Zeer kritiek is de positie van het gymnasium geworden door de ontwikkeling van de moderne wetenschap, speciaal der natuurwetenschappen. Immers doordat een deel hunner materie als voor algemeen vormend onderwijs onontbeerlijk aan de leerstof werd toegevoegd, verloren de oude talen haar privilege van uitsluitend formeel en materieel vormend onderwijs. Tevens geraakte hierdoor de uit paedagogisch oogpunt waardevolle concentratie in gevaar. Naast zich zag het gymnasium in de 19de eeuw de Hogere Burgerschool verrijzen, die sinds 1917 zonder klassieke vorming het jus promovendi verleent. Het Lyceum tracht sinds 1909 door een gemeenschappelijke onderbouw beide vormen van onderwijs tot een uiterlijke eenheid te verbinden. Het is op dit ogenblik nog niet duidelijk te zien hoe de ontwikkeling zich zal gaan aftekenen.
Reeds vóór 1940 maakte G. Bolkestein een plan tot concentratie, in 1946 uitgewerkt in een voorlopig schema, waarbij hij op een meer integrerende vorm van klassieke opvoeding aandrong, naast een meer gedifferentieerde opleiding.
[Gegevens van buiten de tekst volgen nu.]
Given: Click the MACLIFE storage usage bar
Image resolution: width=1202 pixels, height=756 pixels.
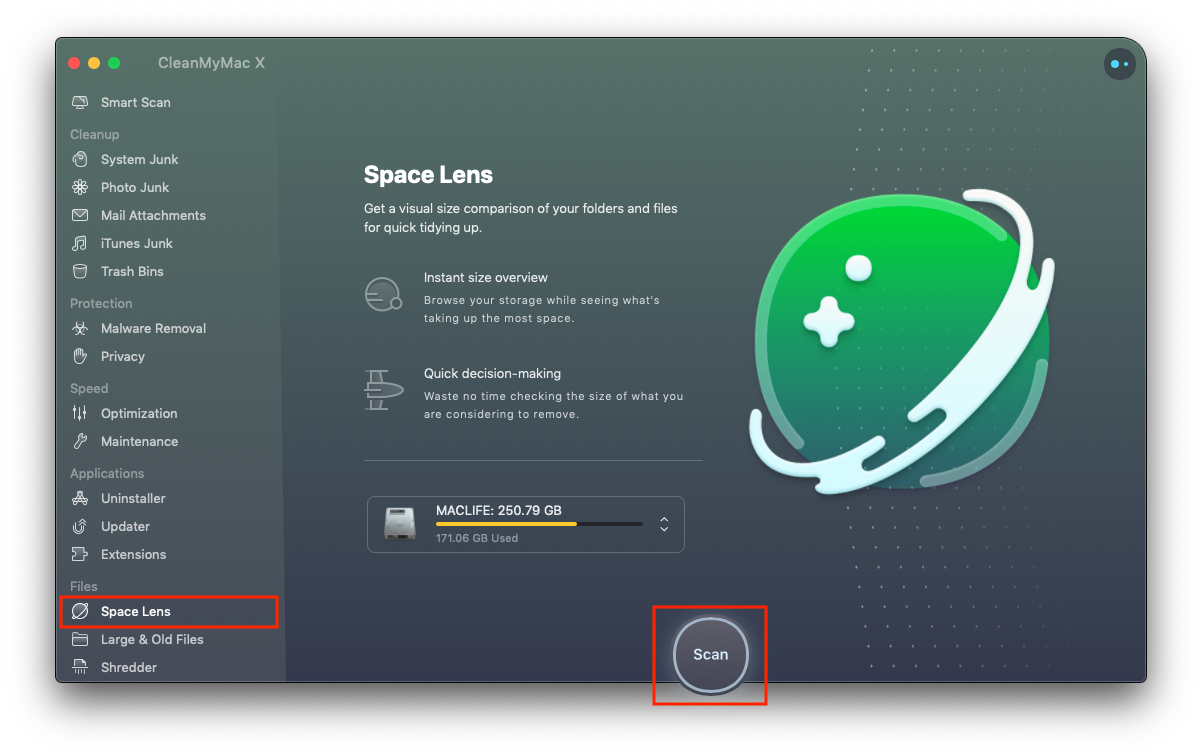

Zal het gymnasium zijn eeuwenoude taak van voortzetter en uitdrager van humanistische cultuur kunnen blijven vervullen dan mag niet uit het oog worden verloren:
a. Het historisch gezichtspunt, nl. dat de kennis der oude talen in hoofdzaak handhaaft en mogelijk maakt het contact met de antieke beschaving, die de matrix is der moderne cultuur en wetenschap,
b. Het culturele gezichtspunt, te weten de ethisch- en aesthetisch-vormende waarde der antieke overlevering in de ruimste zin.
c. De paedagogisch-didactische belangrijkheid der denkscholing die aan het onderwijs in de klassieken eigen is, op grond van de specifieke structuur der klassieke talen.
PROF. DR H. W. F. STELLWAG
Lit.: Fr. Paulsen, Geschichte des gelehrten Unterrichts (Leipzig 1885); J. E. Sandys, A History of Glassical Scholarship (Cambridge 1903-1908); Jos. Schoengen, Geschiedenis van het Onderwijs in Nederland (1911, onvoltooid); B. Appel, Das Bildungs- und Erziehungsideal Quintilians (München 1914); Fr.
Cramer, Der lateinische Unterricht (Berlin 1919); H. Burk, Die Pädagogik des Isokrates (Würzburg 1923); A. Gwynn, Roman Education from Cicero to Quintilian (Oxford 1926); H. O. Taylor, The Mediaeval Mind (London ign, 1938); Jacques Perret, Latin et Culture (1948); H. I.
Marron, Histoire de l’Education dans l’Antiquité (Paris 1948); H. W. F. Stellwag, De Waarde der Klassieke Vorming (waarin een schets van de ontwikkeling der Lat. Scholen in Nederland; Groningen 1949).